I use waterstones to sharpen my tools. There are dozens of methods, but here is mine which works very well for me.
I have a couple of King stones from a long time ago, which I now use to sharpen my kitchen knives. They are not very good stones, at least not as good as my Norton stones. I have found there to be a big difference from stone to stone. Norton are my favourite. I also tried a Sigma 10000 stone but my Norton 8000 was better so I returned it.
This is my equipment. I have a Norton 1000, 4000 and 8000 stone. I rarely use the 4000. You also need something to flatten the stones with- I use a DMT diamond plate. This is roughly equivalent to 220 on one side and 320 on the other. I use the Veritas Mk II honing guide- it's excellent.
That's all you need, although a grinder is sometimes necessary. I gave my bench grinder to a friend but I regret it when I need to change the bevel on a chisel or blade.
I use my diamond plate to change the bevel, or if there is a large nick. Then it's off to the 1000 stone. I hone with the 8000 stone. I use the honing guide for plane blades, but I do my chisels freehand now. It took a while to get the technique down, but it saves so much time when you learn to do it. Eventually I'll learn to freehand my plane blades too.
To touch up a blade, I use the 8000 stone only. It's similar to sanding wood- you go to the lowest grit necessary to smooth. Same with blades. If you don't need to use the 1000 stone, just use the 8000, but if there is a deeper nick, it is quicker to go to the 1000 stone or even the diamond plate, and then finish with the 8000 stone. Hope this makes sense. You don't need the intermediate grit stones as you are only honing a mm or so on the edge.
I am lucky to have a sink in my workshop, and my sharpening station is next to it. (It's an IKEA small wooden table.) I keep the stones in a plastic container full of water.
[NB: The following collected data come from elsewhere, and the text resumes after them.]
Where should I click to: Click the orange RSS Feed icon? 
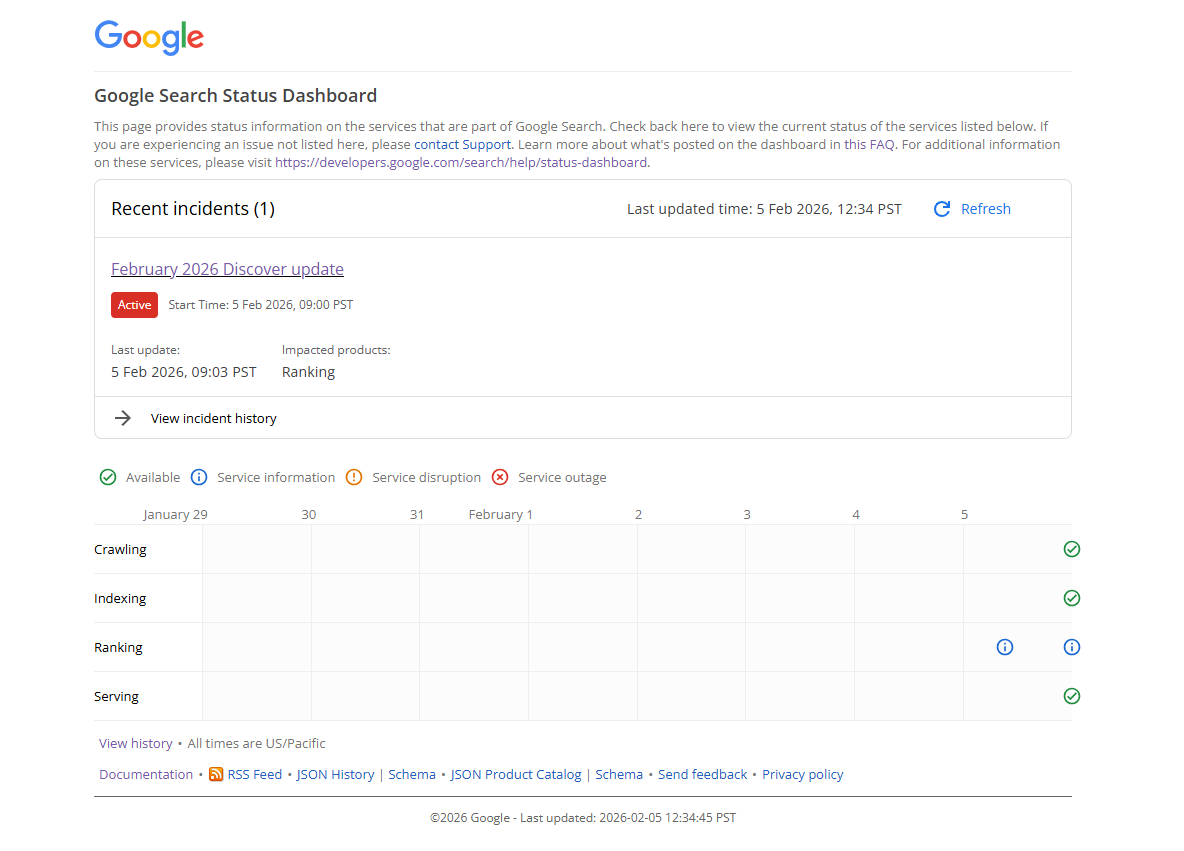pyautogui.click(x=216, y=774)
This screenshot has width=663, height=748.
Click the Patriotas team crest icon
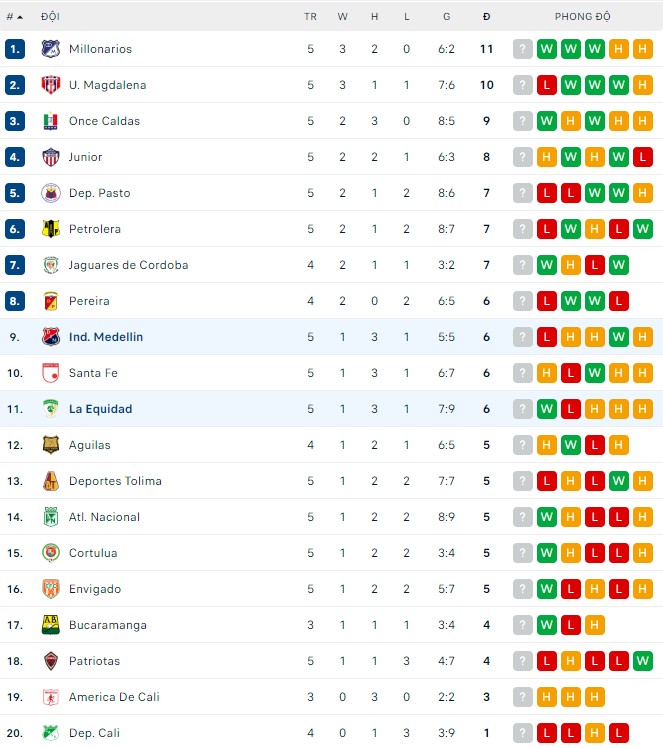pyautogui.click(x=50, y=661)
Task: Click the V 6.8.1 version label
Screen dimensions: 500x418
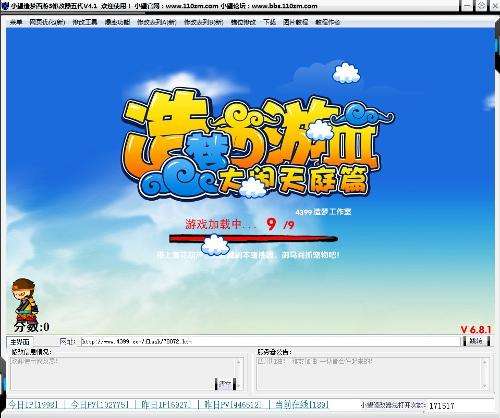Action: point(476,330)
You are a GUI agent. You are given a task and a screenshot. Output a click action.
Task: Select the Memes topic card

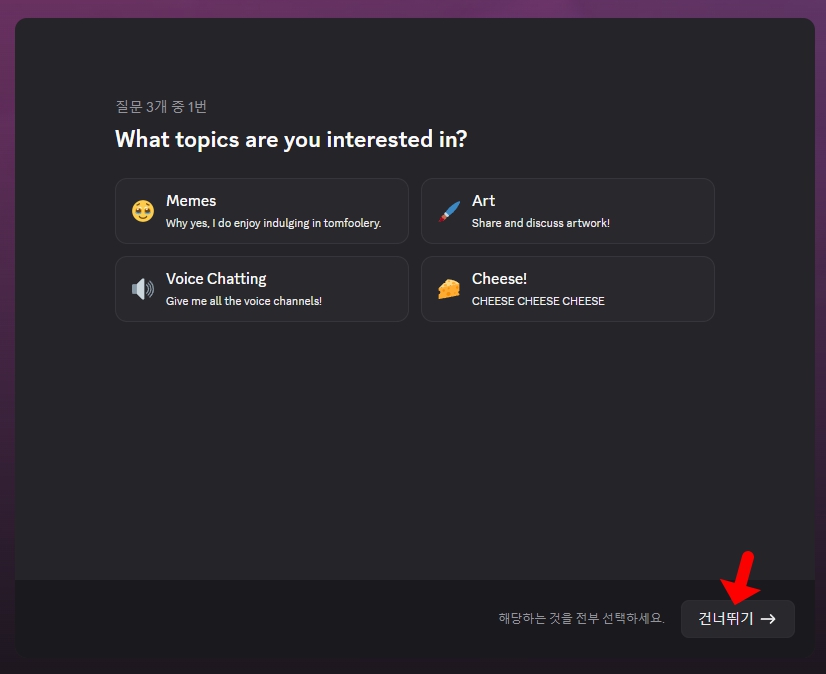(x=261, y=211)
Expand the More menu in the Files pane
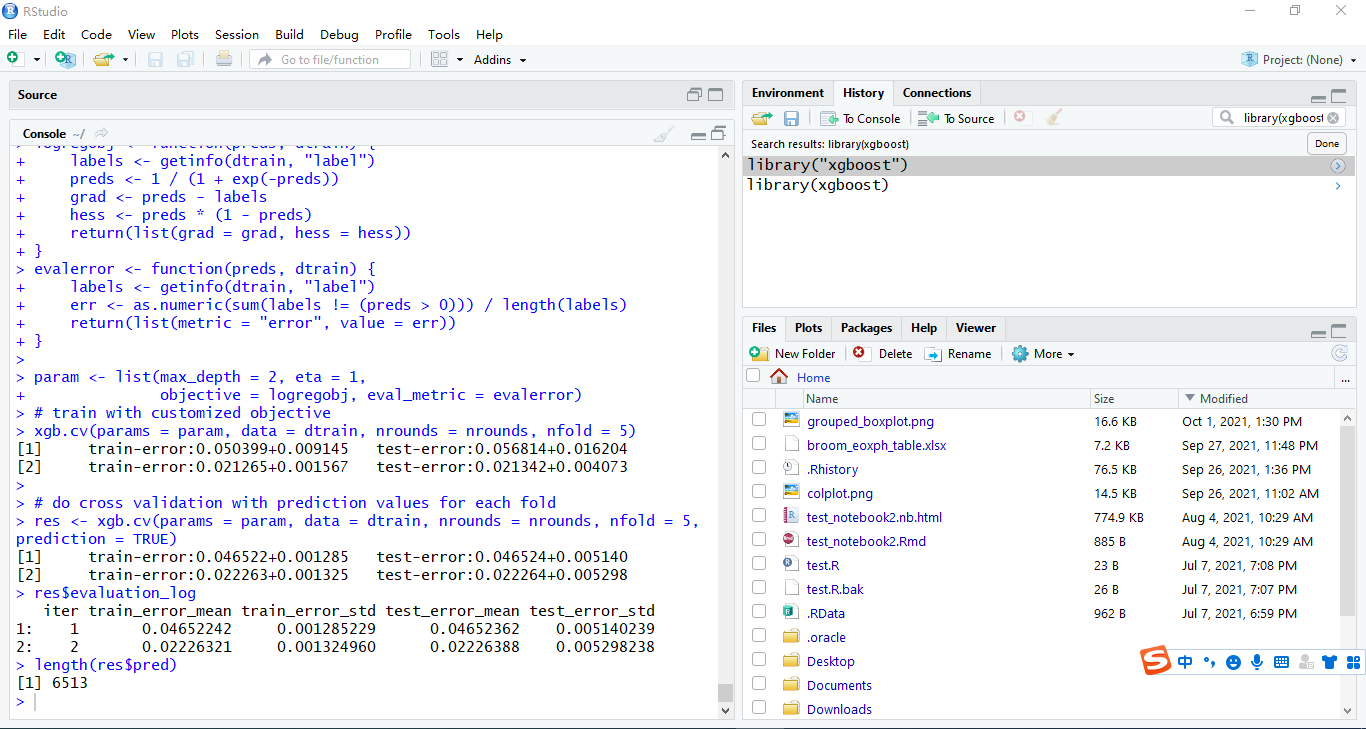 tap(1043, 353)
I haven't found it necessary to use a honing compound, but many people do. If I can get a nice shaving on something like birds eye maple or ice birch, then my blade is as sharp as I'll ever need it.
I wouldn't drive yourself crazy with sharpening, but I do believe that you'll get a better edge with waterstones than with your Tormek. I tried the Tormek and the results were nowhere near what I can get with the stones.